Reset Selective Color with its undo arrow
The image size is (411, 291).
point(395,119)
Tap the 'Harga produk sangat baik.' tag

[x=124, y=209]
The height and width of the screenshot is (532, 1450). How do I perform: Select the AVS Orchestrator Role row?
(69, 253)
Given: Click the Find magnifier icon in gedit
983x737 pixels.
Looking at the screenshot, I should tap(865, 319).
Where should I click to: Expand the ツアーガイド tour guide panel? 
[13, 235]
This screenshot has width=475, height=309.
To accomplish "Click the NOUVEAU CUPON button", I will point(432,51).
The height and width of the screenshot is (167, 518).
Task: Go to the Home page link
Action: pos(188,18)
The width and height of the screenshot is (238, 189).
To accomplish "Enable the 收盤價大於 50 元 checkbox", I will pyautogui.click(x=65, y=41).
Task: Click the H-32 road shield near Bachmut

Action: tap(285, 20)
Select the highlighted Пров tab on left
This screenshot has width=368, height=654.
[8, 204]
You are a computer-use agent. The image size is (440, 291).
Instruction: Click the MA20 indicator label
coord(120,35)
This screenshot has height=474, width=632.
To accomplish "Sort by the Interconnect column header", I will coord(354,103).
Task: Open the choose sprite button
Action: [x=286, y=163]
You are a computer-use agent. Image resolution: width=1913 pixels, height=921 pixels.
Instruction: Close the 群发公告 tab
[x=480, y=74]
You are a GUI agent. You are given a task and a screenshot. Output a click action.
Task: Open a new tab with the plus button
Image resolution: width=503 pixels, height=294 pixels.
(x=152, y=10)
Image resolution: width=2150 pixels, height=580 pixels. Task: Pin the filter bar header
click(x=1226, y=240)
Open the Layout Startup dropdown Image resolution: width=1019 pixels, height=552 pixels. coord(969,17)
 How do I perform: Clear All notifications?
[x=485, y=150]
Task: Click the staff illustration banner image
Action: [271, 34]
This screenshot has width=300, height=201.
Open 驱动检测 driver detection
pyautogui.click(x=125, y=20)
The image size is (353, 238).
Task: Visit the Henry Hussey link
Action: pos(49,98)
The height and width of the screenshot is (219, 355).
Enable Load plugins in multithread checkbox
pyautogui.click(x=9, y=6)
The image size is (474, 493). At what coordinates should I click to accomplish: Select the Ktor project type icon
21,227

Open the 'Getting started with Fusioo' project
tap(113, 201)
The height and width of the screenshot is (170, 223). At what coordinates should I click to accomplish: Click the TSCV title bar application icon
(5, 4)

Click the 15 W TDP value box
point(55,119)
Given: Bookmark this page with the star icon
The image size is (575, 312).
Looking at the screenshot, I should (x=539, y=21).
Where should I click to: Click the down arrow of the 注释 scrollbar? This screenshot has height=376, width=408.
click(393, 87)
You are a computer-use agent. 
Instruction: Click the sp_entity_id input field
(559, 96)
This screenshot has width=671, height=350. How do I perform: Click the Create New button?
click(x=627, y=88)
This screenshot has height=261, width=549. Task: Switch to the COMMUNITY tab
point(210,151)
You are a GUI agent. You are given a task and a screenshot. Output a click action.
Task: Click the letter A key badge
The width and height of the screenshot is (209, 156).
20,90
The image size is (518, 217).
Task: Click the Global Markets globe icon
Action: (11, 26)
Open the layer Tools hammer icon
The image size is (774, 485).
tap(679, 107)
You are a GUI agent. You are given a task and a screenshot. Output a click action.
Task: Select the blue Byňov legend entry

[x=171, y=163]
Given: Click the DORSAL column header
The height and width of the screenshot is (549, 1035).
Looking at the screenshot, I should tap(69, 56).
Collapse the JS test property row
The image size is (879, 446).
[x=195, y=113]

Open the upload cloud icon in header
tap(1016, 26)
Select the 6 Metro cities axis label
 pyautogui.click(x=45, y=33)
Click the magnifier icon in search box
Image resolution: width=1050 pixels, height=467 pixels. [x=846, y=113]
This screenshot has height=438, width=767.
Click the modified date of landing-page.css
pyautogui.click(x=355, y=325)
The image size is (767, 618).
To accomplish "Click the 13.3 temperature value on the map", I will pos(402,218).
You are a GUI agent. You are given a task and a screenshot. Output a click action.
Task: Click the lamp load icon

▸ What is needed: Copy every line of the listing where the word "computer" appears.

▸ Solution to this exercise:
You are a computer-use agent. The image size is (440, 291).
You are a computer-use agent. Image resolution: width=1913 pixels, height=921 pixels.
You are a computer-use agent. 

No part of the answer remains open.